Rogan's first big international success was a second-place finish in the 200 m backstroke at the 2001 World Championships in Fukuoka, Japan.

In the Olympics in 2004, Rogan placed second in both men's 100 m backstroke and the men's 200 m backstroke, both times behind Aaron Peirsol of the United States. The 200 metre race was controversial as Peirsol was first disqualified but later reinstated as gold medalist. Rogan told Peirsol on television that the result was unfair and that Peirsol should protest.

As a teenager, the 6 ft 5 in tall Rogan swam for Mount Vernon High School in Fairfax County, Virginia, where he trained with the Curl-Burke Swim Club.  In July 2000, he cut short his final season of the Northern Virginia Swim League, swimming for the Mansion House Piranhas (of Mount Vernon). He flew to Australia and competed in the 2000 Sydney Olympics, failing to advance beyond the heats in the backstroke.
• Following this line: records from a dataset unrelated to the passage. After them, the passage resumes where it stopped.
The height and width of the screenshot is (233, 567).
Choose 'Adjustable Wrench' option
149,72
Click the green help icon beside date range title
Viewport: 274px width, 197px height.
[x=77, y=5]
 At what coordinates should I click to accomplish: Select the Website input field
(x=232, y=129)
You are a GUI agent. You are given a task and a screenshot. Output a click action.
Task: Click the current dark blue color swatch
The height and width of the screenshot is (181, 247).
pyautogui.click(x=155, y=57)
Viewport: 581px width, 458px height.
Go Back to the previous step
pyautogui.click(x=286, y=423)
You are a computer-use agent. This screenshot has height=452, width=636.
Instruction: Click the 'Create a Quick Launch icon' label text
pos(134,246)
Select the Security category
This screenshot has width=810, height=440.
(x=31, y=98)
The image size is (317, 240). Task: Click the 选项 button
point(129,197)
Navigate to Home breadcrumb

He earned a scholarship to attend Stanford University from 2000 to 2004. On 8 December 2005, in Trieste, Rogan set a new world record in the 200 m backstroke for short course swim pools, with 1:50.43. This world record was later broken by American swimmer Ryan Lochte. Back on the short course in Short Course World Championships in Manchester, Rogan broke the world record again on 13 April 2008, in a time of 1:47.84, with Lochte finishing second by seven one-hundredths of a second (also under the old world record). Both swimmers were wearing the new Speedo LZR Racer swimsuit.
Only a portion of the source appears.